How to Master the Squat

A trainer once told me if I could do only three moves for the rest of my life those moves should be planks, pushups and squats. With these three moves (and their myriad modifications) you can strengthen and tone every muscle in your body—all without any equipment.

These moves are special because they use your body weight to provide resistance. They also force your muscles to work together in the way nature designed them, strengthening the ligaments and tendons that connect to the muscles. Plus, as an added bonus they can be modified to challenge any level of fitness from beginner to advanced.

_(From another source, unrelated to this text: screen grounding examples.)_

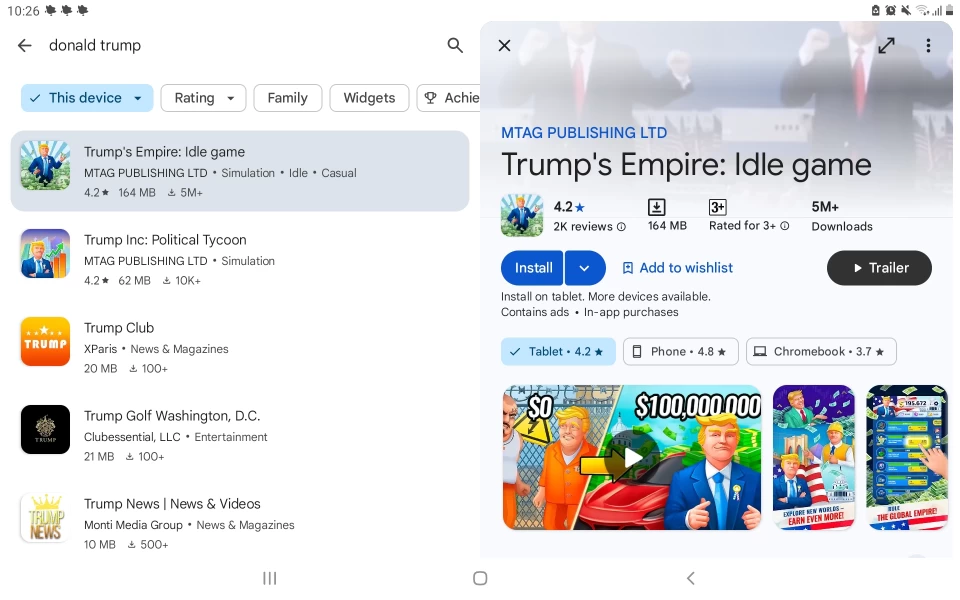Tap the back arrow in search bar
Image resolution: width=960 pixels, height=600 pixels.
(x=25, y=45)
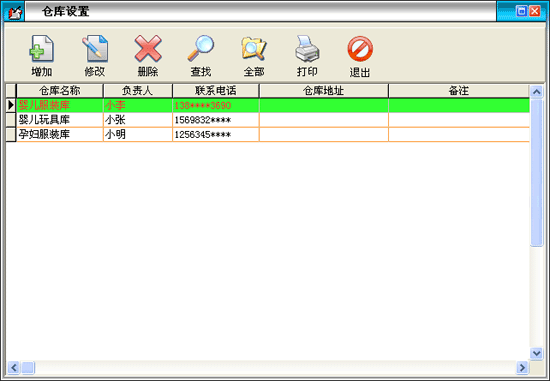Click the vertical scrollbar up arrow
The width and height of the screenshot is (550, 381).
tap(537, 92)

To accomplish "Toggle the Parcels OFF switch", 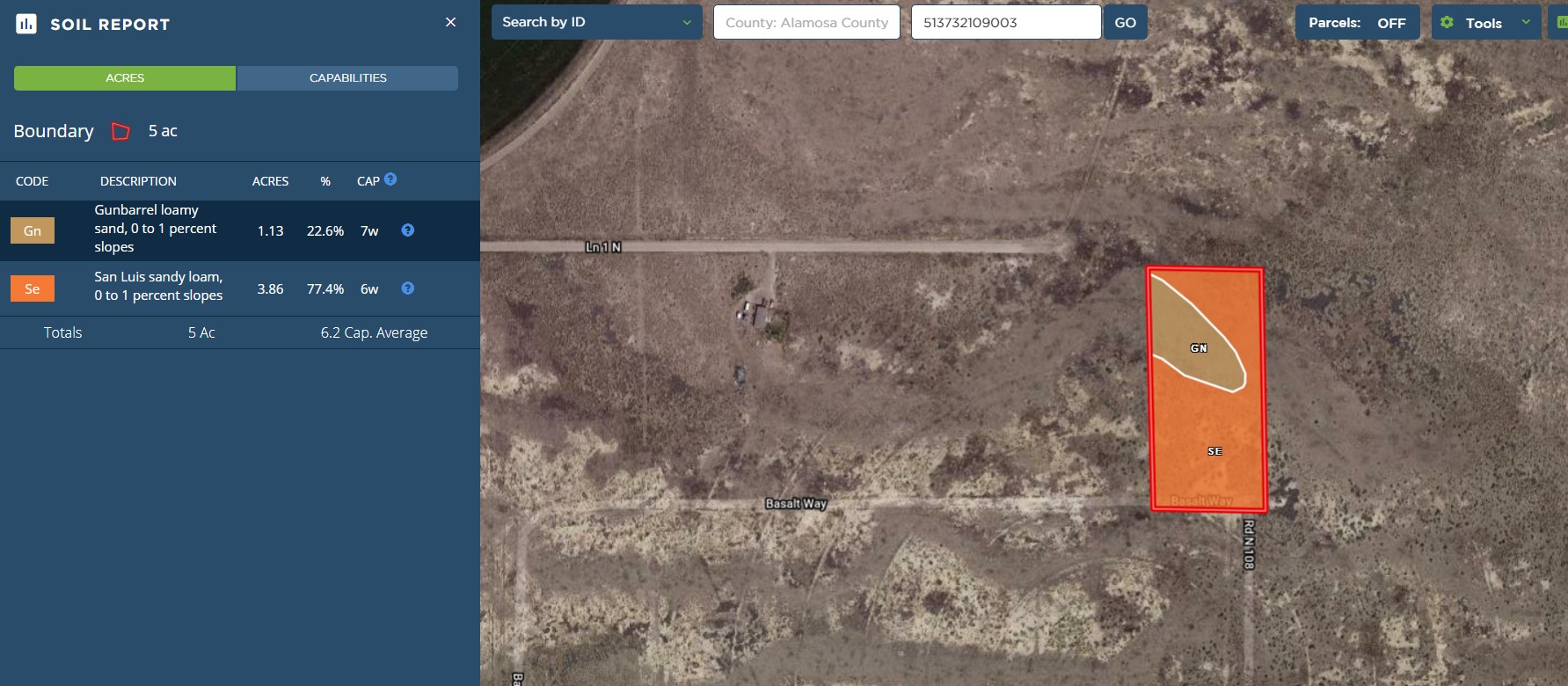I will tap(1390, 23).
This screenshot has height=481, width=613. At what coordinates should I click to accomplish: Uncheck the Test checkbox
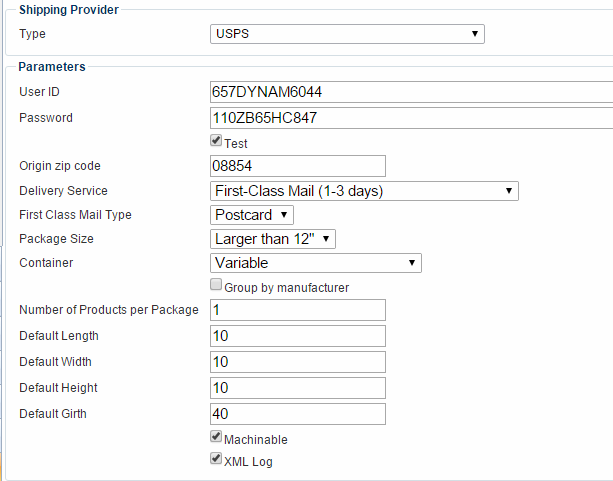pos(216,143)
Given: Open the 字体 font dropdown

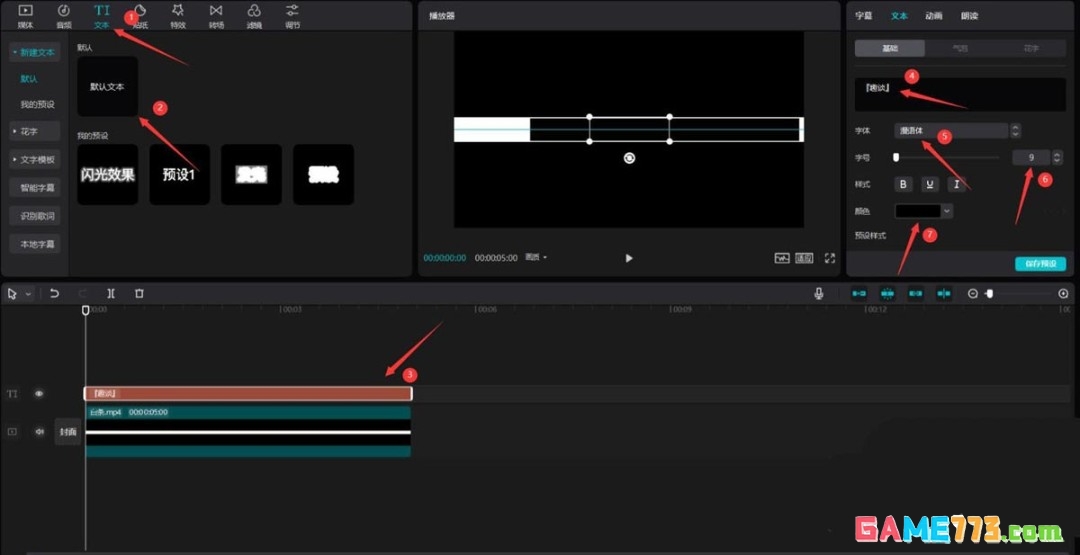Looking at the screenshot, I should click(951, 130).
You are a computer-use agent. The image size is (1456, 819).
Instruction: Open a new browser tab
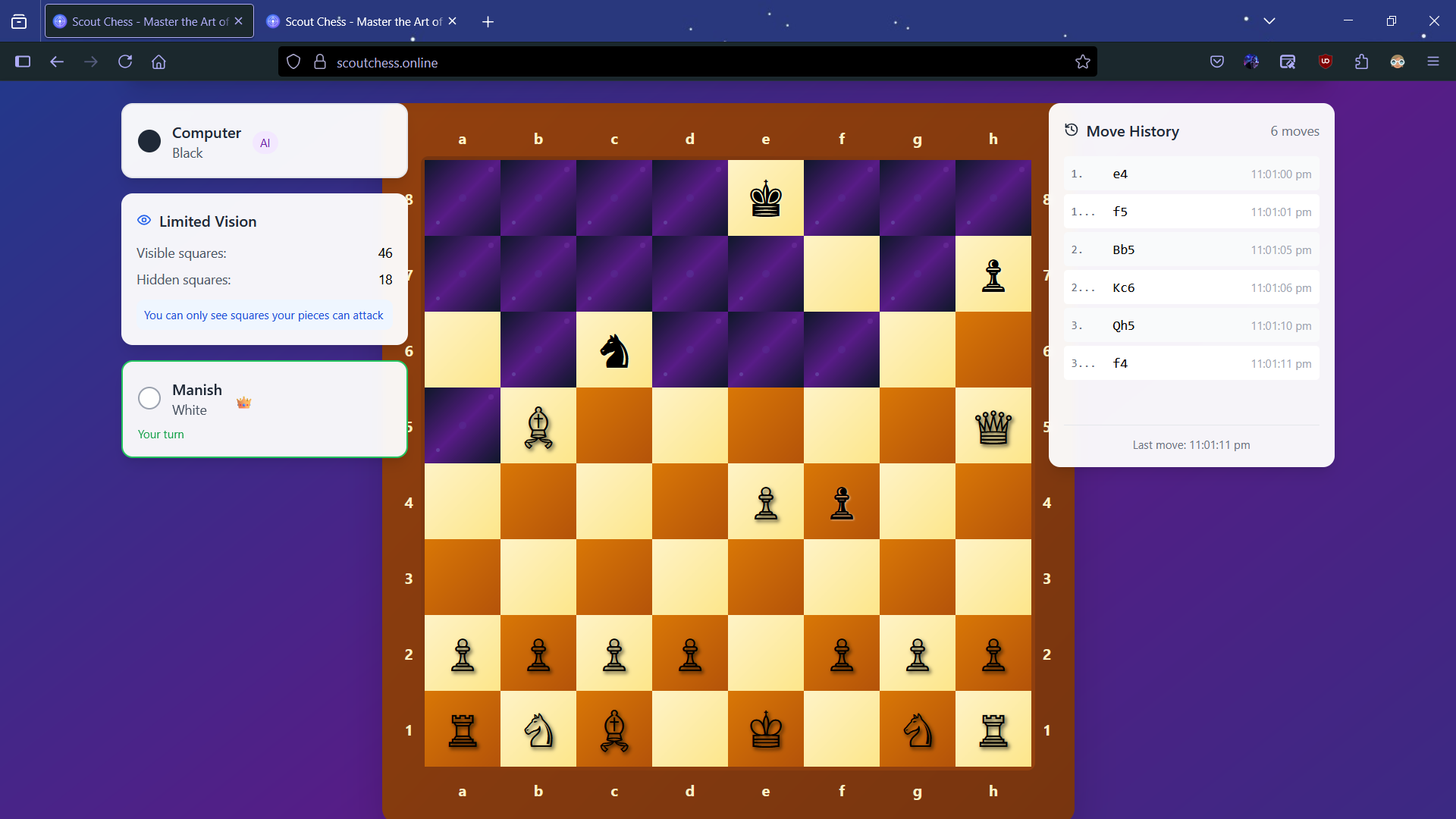click(488, 21)
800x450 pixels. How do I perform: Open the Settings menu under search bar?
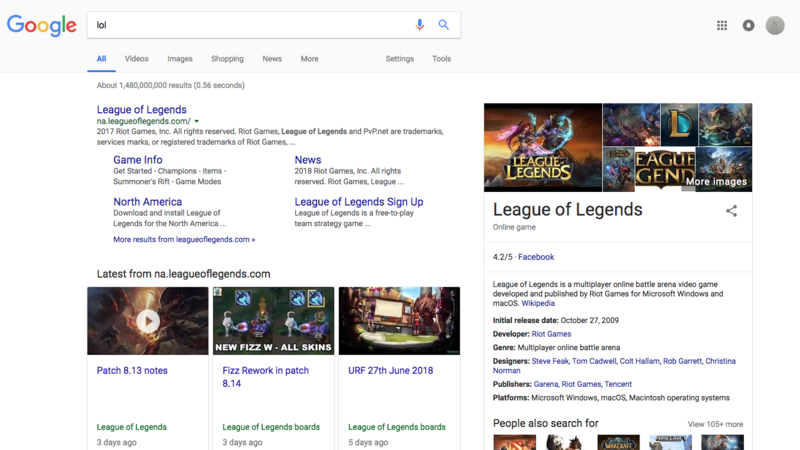pyautogui.click(x=400, y=59)
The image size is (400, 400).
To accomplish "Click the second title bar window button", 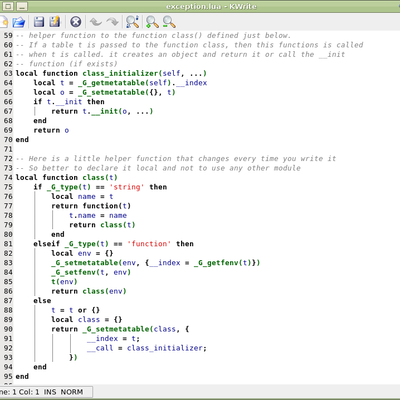I will pyautogui.click(x=22, y=6).
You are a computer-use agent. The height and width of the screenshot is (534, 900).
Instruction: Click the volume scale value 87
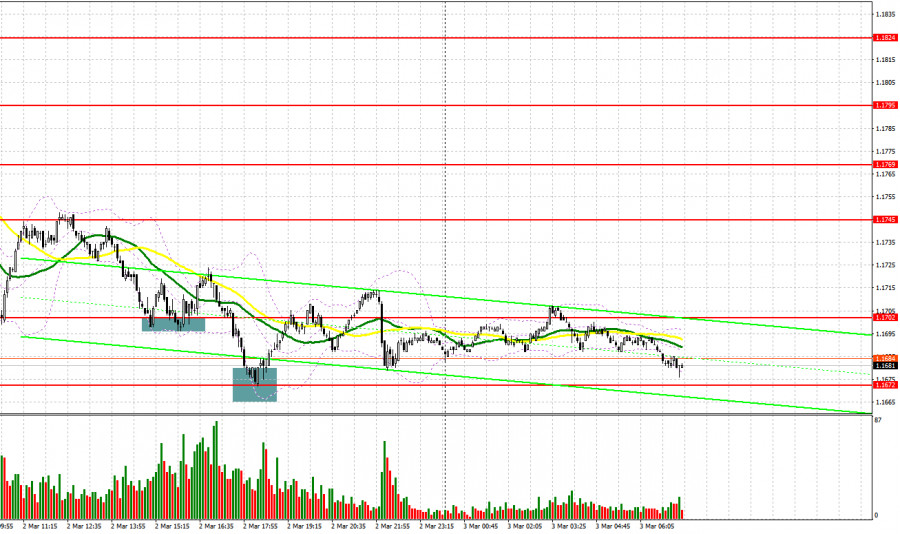point(876,420)
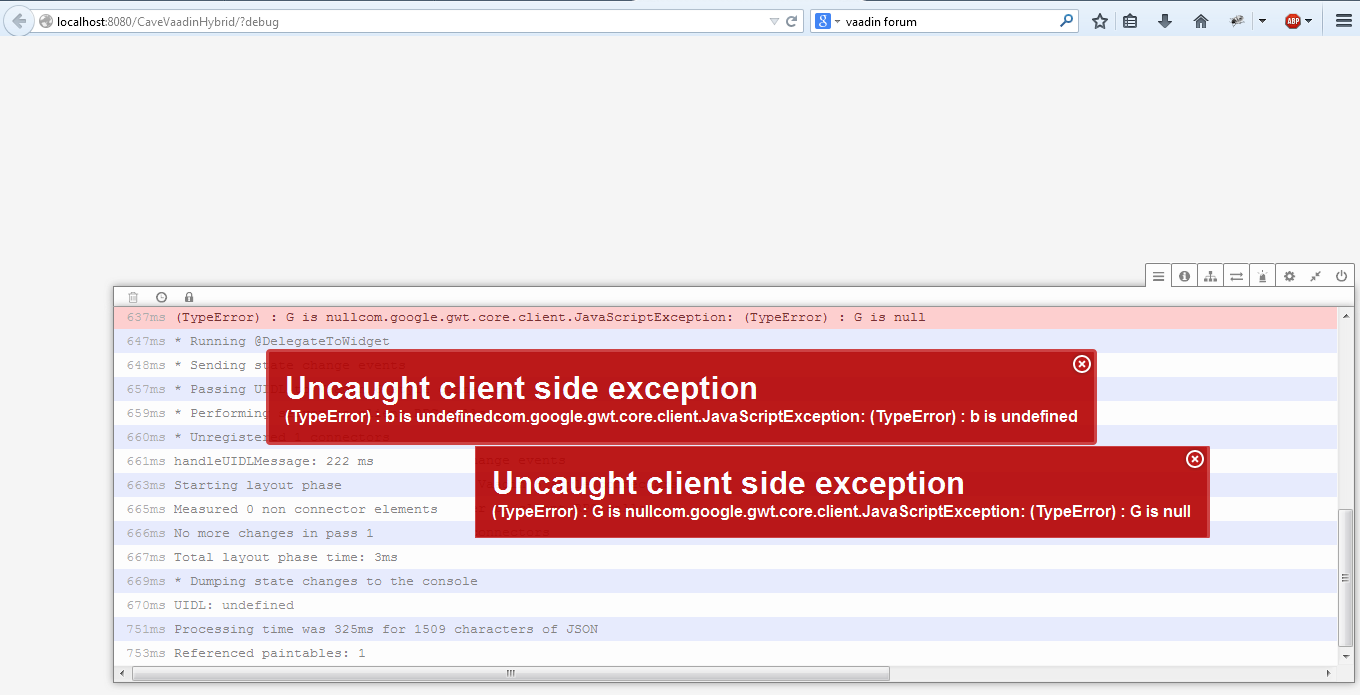Bookmark this page with the star
This screenshot has height=695, width=1360.
(1100, 21)
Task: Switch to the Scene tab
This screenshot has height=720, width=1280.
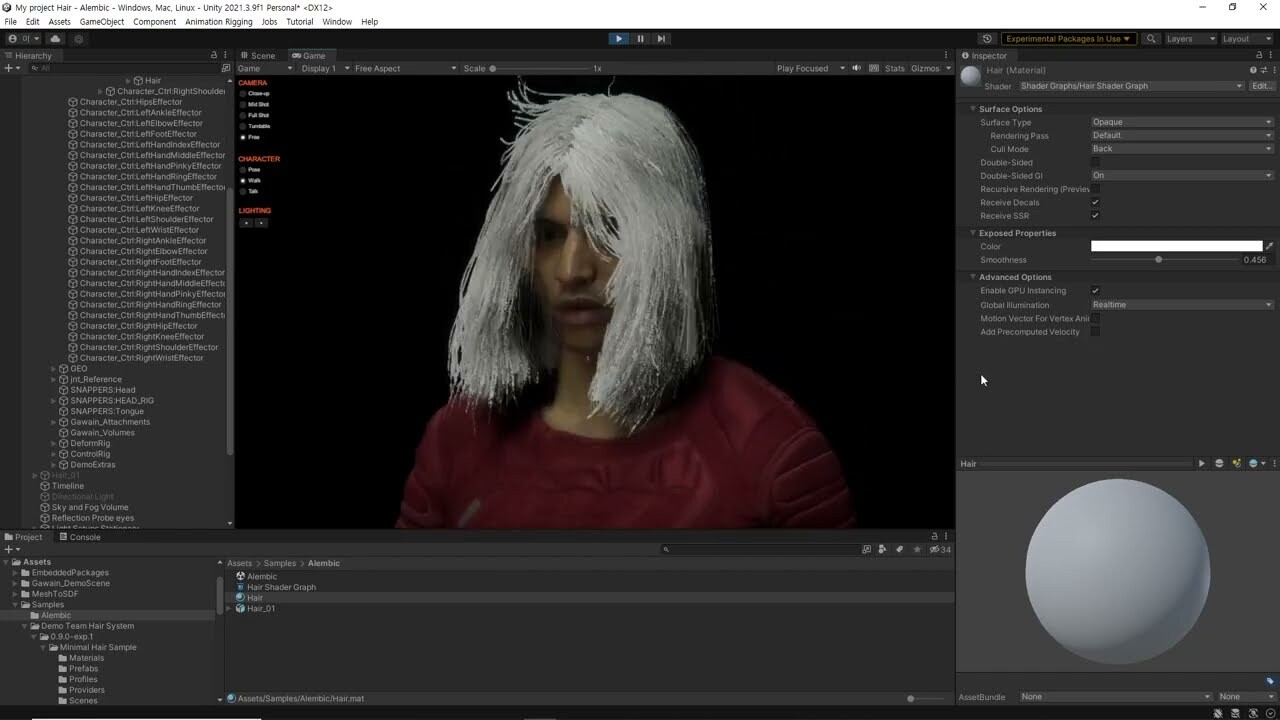Action: coord(258,55)
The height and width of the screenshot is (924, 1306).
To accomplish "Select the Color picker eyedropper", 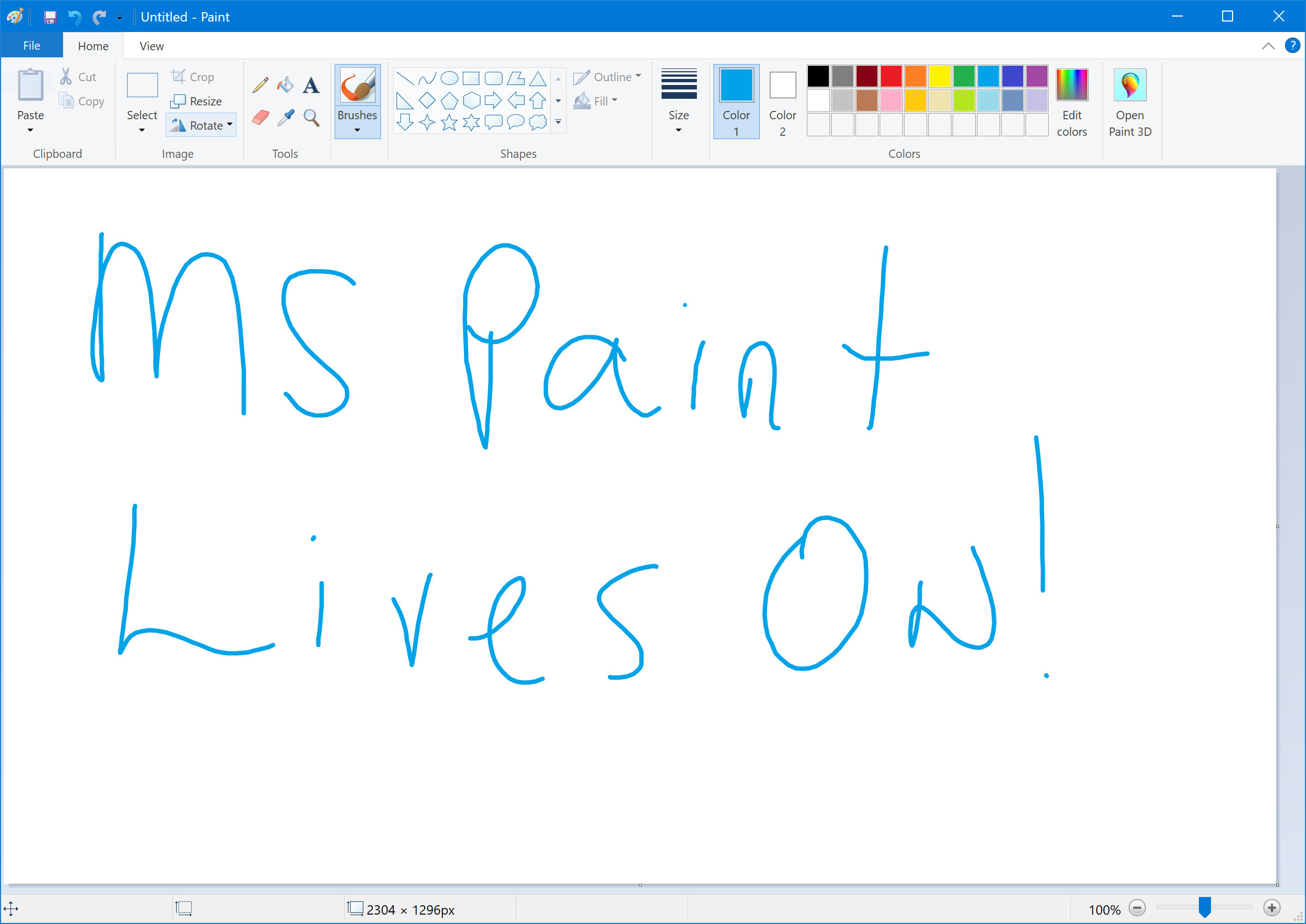I will pos(285,118).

Like the plank, it's important to master the form for the basic squat before you can move on to more advanced versions of the pose.

Master the Squat

  • Begin standing with your feet hip-width apart. Your knees, ankles and hips should be in a straight line.
  • Push your butt back and down—imagine that you are sitting down in a chair.
  • Keep your knees over your ankles as you lower—don't let your knees extend over the middle of your foot or past your toes. This can cause injury.
  • Engage your core to protect your lower back. Keep your torso upright and your chest reaching up not forward over your legs.
  • Make sure your weight is about 80 percent in your heels—20 percent in your toes. You can check that you have the right form by trying to lift your toes off the ground while you are at the bottom of your squat.  
  • Engage your core and then push through your heels to return to standing.